** REQUIRED TASK **
Copy the rows from the line containing "This screenshot has height=385, width=514." through the end of the rows, swapping "screenshot" for "image" and changing nothing else. Leave the pictures out of your copy.

** AVAILABLE DATA **
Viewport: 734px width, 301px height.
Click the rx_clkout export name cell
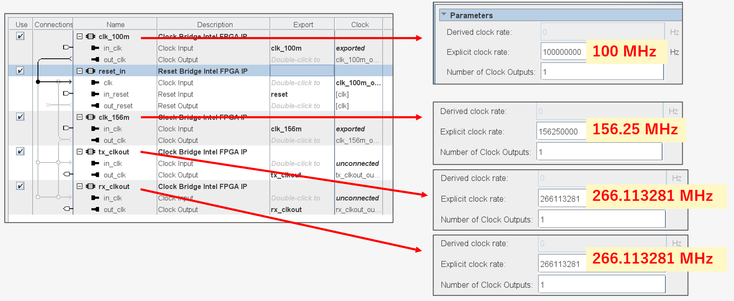[287, 210]

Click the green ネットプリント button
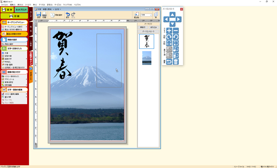[x=21, y=9]
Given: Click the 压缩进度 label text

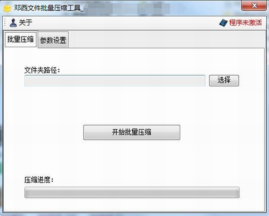Looking at the screenshot, I should coord(39,179).
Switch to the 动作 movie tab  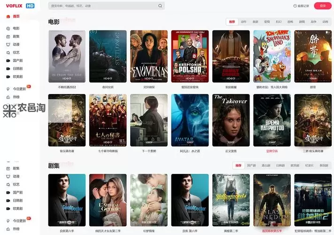pos(243,22)
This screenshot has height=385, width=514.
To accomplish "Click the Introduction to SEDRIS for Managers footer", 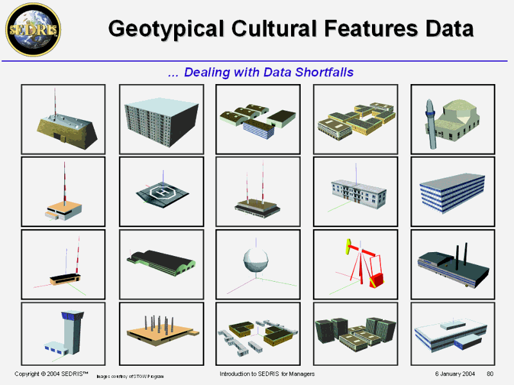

** COMPLETE OUTPUT **
This image has height=385, width=514.
To accomplish "Click the Introduction to SEDRIS for Managers footer", 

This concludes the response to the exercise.